SPACE MILITARIZATION A PEACE HOAX

http://dx.doi.org/10.31703/gsssr.2023(VIII-I).08      10.31703/gsssr.2023(VIII-I).08      Published : Mar 2023
Authored by : Maria Naheed

08 Pages : 81-89

    Abstract

    States' proficiency to promulgate themselves as the hegemon in this contemporary world had encouraged them to expand their military horizon beyond land, air, and water, to maintain deterrence and dominance. The strategic stability order has been compromised by the consistent accumulation of armed satellites, leading towards space weaponization to secure their national sovereignty and integrity. The security trilemma in South Asia surely catered to the challenge with high risks evolving with it, giving rise to multipolarity in this political arena. The intensified commercial space utilization was soon maligned by the integration of nuclear-based satellites which called for the condemnation of the international community against proliferation, introducing major bilateral and multilateral agreements and treaties. The manoeuvring of international law according to the major space-faring states had demolished its purpose to serve legally. The limitations in international laws have been found outdated and need modifications according to the advanced deployments of space arms.

    Key Words

    Space Militarization, Space Weaponization, Security Trilemma in South Asia, Space nationalism, International Law

    Introduction

    Since that epoch, mankind has been striving for power, whether to survive or rule. After the tyrannical approach of subjugating land, air, and water territories, states have now been operating on occupying space domain, in order to gain maximum sovereignty and hegemony over others. The space war has been evolving since Sputnik-1’s deployment in 1957 by the USSR during the Cold War era, raging an extensive proliferation of satellites in outer space (Engle, 2021). However, apart from commercial usage like communication, navigation, and weather meteorological and geological transmissions for the purposes of economic and technological prosperity, satellites are capable of military use in the form of surveillance purposes in terms of defence or early warning. Additionally, the states have managed to incorporate the installation of nuclear missiles in the satellites, enabling them to be dreadful for mankind if they exploded in outer space. Nevertheless, these capabilities encourage the states to be more deterrent in order to sustain the balance of power.

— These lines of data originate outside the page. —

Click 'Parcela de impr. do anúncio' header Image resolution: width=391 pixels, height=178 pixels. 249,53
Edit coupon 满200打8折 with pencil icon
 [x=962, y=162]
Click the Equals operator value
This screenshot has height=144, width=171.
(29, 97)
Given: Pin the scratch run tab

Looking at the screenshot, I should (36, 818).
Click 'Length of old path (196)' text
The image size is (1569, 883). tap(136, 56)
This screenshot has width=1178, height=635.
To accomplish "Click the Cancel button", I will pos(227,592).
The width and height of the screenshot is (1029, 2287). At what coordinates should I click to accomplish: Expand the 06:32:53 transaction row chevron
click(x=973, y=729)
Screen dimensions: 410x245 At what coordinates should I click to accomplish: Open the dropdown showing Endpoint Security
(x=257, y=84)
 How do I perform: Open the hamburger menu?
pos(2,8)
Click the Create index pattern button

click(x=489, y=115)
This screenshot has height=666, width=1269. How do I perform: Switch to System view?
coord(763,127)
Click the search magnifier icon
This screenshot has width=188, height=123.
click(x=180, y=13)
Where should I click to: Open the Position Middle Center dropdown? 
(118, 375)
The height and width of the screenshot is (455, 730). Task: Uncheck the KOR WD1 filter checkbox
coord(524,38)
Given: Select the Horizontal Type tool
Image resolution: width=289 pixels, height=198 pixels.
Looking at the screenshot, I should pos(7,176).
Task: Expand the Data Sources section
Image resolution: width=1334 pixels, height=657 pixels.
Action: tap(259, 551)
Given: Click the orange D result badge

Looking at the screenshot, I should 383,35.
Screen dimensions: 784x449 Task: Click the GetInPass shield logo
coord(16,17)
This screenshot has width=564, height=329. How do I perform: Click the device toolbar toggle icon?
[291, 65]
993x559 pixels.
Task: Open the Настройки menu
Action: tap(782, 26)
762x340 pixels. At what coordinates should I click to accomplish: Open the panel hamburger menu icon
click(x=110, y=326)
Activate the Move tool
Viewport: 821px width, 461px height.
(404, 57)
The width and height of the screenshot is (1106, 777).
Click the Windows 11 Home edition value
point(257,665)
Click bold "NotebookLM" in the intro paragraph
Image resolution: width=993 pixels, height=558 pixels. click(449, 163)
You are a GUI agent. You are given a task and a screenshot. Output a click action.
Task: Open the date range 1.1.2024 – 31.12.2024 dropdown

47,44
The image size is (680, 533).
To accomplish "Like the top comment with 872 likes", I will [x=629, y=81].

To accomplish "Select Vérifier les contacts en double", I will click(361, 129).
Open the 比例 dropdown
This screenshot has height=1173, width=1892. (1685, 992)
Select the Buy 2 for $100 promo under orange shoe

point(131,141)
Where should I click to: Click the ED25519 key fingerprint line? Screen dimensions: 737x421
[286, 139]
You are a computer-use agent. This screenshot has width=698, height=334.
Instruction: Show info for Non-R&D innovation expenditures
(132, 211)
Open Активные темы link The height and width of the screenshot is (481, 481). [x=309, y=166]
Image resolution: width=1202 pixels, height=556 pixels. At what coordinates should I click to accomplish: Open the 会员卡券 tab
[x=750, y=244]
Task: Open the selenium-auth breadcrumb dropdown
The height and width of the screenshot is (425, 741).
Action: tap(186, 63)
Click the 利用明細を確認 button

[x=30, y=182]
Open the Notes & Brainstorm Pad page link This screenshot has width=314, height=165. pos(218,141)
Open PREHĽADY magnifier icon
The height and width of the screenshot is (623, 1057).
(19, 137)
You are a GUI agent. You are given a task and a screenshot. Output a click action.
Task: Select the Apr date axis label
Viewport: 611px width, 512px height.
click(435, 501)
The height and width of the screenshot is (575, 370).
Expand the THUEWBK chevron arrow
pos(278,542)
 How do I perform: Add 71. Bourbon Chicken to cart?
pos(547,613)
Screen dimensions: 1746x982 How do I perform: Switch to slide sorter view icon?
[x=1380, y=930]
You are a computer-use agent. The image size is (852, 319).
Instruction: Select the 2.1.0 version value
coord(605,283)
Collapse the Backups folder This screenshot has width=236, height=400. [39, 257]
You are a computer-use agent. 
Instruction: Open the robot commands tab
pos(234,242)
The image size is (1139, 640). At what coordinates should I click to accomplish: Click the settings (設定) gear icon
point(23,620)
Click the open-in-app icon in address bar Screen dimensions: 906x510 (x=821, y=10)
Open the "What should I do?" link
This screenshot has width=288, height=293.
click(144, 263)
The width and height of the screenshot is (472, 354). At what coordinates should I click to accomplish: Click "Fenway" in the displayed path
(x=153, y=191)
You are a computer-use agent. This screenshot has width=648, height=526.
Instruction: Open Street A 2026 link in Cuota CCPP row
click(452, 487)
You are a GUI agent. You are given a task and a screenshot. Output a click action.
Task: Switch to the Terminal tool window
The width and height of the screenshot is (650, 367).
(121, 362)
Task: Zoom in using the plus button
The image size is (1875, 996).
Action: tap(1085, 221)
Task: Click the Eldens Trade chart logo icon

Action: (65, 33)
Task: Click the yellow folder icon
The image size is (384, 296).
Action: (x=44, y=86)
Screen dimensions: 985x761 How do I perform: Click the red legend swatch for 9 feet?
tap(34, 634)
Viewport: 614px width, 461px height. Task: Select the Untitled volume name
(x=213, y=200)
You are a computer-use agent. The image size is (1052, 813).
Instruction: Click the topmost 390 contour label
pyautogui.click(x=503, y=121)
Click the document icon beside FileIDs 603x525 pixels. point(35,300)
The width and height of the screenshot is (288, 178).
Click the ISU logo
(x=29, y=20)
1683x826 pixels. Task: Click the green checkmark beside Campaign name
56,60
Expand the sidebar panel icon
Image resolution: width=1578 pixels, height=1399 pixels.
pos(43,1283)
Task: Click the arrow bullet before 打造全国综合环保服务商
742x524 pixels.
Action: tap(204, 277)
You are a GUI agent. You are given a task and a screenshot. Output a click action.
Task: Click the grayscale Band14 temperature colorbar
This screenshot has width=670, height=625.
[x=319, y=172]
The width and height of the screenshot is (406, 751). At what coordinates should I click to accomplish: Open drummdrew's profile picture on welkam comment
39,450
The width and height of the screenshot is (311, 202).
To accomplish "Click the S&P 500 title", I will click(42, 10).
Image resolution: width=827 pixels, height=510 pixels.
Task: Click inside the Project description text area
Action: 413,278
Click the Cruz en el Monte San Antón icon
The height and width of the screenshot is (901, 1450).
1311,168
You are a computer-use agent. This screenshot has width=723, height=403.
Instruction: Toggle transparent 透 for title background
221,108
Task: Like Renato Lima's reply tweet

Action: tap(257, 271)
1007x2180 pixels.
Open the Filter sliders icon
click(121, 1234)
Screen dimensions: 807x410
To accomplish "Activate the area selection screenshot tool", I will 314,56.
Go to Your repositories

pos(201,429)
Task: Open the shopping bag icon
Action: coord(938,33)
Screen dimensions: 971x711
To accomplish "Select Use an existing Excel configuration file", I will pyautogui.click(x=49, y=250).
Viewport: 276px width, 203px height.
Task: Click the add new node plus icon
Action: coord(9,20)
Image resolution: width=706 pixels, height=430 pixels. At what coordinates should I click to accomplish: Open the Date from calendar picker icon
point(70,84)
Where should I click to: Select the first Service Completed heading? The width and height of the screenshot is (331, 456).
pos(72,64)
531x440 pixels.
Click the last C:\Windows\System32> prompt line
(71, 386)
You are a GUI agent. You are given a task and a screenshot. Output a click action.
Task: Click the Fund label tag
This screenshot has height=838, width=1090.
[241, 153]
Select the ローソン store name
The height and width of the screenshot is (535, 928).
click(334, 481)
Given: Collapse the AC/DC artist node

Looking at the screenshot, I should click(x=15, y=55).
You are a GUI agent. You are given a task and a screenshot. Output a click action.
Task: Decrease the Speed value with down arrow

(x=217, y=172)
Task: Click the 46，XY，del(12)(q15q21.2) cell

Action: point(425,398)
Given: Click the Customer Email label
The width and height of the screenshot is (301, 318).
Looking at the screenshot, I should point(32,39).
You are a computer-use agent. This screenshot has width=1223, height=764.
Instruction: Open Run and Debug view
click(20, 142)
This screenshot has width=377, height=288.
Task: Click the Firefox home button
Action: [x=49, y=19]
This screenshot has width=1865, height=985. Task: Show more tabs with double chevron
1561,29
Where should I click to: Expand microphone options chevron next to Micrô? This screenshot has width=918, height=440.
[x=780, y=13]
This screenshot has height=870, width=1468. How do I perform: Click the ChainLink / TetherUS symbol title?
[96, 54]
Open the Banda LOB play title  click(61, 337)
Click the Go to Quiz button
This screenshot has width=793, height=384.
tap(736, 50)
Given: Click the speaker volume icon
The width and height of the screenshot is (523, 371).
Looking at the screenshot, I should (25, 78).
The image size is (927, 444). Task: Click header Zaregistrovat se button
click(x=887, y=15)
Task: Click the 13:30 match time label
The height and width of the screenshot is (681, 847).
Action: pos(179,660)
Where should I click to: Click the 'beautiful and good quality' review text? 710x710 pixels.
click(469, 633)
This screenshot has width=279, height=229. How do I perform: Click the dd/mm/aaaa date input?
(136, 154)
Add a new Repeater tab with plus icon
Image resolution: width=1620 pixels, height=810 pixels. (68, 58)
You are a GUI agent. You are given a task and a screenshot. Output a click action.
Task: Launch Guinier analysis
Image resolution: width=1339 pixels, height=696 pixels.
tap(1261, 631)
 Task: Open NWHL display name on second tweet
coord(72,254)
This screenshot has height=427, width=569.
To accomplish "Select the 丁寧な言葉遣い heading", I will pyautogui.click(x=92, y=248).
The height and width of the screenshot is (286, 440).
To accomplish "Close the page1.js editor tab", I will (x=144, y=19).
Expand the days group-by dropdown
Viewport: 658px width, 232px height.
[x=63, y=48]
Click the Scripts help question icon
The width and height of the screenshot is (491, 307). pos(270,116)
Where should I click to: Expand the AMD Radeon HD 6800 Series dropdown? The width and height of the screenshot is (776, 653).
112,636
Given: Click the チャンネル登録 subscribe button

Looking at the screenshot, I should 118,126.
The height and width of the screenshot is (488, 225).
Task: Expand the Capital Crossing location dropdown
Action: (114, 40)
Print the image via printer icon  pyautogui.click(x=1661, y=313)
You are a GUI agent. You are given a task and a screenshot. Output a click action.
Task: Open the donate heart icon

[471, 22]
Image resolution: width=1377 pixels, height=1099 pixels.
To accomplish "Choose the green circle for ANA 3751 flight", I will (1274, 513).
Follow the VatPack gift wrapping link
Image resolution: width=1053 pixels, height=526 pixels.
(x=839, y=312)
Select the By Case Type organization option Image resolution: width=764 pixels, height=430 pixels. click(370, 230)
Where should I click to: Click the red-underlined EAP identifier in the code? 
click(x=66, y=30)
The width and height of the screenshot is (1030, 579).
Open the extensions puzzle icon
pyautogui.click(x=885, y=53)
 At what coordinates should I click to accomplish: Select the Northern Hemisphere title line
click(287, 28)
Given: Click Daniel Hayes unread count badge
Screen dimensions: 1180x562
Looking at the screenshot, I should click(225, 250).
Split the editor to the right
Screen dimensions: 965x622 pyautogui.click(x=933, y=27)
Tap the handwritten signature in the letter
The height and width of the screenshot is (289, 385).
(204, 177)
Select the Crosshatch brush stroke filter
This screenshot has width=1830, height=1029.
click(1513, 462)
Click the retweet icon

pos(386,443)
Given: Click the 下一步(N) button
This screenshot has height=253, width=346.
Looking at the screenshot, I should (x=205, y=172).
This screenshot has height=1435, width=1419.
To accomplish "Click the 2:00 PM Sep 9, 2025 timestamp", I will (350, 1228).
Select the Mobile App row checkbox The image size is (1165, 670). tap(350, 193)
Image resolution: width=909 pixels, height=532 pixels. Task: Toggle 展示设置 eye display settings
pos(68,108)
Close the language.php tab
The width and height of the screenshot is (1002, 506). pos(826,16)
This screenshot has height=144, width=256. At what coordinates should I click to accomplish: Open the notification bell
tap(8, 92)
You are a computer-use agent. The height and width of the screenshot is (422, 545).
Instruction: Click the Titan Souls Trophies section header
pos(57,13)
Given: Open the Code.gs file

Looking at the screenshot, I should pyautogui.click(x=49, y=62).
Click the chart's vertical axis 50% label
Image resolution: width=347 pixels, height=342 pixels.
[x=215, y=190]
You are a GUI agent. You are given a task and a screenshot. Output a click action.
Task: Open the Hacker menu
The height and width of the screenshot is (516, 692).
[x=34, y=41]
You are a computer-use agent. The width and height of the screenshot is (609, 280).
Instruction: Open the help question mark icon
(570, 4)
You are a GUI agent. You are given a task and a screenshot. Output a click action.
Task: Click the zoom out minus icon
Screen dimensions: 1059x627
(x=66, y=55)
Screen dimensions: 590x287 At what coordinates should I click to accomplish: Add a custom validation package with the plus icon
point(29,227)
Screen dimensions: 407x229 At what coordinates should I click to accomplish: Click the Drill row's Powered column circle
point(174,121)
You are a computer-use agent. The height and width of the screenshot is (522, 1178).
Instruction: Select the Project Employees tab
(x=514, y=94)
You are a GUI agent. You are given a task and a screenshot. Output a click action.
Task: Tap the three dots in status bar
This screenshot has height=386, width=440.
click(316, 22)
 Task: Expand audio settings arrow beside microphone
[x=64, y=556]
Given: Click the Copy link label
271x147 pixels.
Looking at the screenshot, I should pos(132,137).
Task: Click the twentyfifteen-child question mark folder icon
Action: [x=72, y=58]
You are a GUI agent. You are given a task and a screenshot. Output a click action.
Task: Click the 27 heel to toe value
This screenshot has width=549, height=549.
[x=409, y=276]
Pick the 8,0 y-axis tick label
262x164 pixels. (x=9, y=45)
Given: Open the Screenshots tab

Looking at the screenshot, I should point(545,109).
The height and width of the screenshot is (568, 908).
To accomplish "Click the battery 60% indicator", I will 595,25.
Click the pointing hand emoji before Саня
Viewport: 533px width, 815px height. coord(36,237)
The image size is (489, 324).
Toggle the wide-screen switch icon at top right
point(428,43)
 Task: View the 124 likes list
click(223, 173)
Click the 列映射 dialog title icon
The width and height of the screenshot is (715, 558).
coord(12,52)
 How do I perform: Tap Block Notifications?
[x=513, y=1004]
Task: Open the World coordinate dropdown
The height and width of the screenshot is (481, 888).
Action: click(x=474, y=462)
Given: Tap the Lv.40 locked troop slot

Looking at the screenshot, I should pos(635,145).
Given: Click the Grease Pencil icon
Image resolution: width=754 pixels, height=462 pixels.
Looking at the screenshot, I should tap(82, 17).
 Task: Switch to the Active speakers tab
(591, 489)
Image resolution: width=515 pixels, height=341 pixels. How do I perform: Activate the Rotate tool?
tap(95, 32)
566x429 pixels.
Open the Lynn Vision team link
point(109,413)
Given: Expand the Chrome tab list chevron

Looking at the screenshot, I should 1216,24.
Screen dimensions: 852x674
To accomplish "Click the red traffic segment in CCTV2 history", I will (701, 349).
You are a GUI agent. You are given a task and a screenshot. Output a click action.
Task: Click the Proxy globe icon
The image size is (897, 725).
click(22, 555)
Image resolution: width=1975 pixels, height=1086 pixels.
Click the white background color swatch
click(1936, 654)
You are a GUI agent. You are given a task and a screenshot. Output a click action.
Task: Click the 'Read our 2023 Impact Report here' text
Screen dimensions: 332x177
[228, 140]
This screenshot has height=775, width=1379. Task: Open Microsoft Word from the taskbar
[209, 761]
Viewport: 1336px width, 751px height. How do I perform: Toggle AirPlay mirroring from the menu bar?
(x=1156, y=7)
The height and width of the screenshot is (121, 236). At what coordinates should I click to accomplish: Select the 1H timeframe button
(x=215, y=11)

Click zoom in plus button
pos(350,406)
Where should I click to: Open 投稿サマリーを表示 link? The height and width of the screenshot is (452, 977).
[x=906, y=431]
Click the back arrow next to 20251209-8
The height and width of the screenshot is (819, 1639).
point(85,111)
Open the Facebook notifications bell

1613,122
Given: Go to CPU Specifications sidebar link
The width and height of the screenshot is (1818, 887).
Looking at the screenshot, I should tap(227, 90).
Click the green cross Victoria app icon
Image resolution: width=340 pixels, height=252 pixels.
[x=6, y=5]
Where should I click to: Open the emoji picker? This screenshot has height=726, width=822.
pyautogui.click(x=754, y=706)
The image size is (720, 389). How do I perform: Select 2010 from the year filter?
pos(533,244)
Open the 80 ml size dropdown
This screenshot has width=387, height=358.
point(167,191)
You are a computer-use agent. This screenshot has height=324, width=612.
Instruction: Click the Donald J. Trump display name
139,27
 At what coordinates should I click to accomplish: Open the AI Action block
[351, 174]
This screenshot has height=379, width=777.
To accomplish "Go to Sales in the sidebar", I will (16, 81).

    The comprehensive study analyzes the trends of frequent launches and deployment of the nuclear arsenal in outer space by determining the historical aspects. The emergence of militarization of space leading towards the weaponization of space, would definitely alarm the global world with the consequences of deliberate or unintentional space war, due to the threatening number of space debris accumulated in space by the great powers. The article will explore the tyrannical enhancement of space militarization in the presence of outdated international law and conventions, which ultimately provides states with the justified implementation of warfare zones in outer space. So declaring this act of states as a peace hoax leads towards the weaponization of outer space.

    Space Nationalism Versus Global Institutionalism

    To evaluate the need for the advancement or 

    reduction of space weaponization, the frameworks of space nationalism and global institutionalism should be analyzed critically. Space nationalism proposed that the states should cooperate with each other only if their national objectives have been met and there is no need to subjugate their own interest regardless if it would harm the other, presenting the essence of realism. Global institutionalism advocates cooperation through bilateral and multilateral agreements for the commercial expedition of space for mankind’s advancement rather than exploiting space assets and creating space debris which would ultimately cause the destruction of the environment and socio-political affairs, somehow projecting idealism. Global institutionalism idealizes the peaceful utilization of nuclear capability to produce energy and for monitoring the sustainable livelihood on earth instead of military usage of nuclear satellites in orbit. The legal bindings are somehow inspired by the notion of social interactionism, which restricts the amplification of WMDs and restrains states from vandalizing space assets in outer space. Moreover, it encourages the states to engage with each other in order to dispense and bargain the information and technologies regarding this aspect (Moltz, 2014). Another concept in favour of space weaponization is Astrodeterminism, which believes that the likelihood of space warfare leads to space power and is somehow connected with Earth but space supremacy is probably not assertive regarding the power acquisition on Earth as well. This phenomenon involves the manoeuvring of space assets through electronic and cyber counter capabilities for gaining strategic and political objectives, ensuring space warfare (Bowen, 2020)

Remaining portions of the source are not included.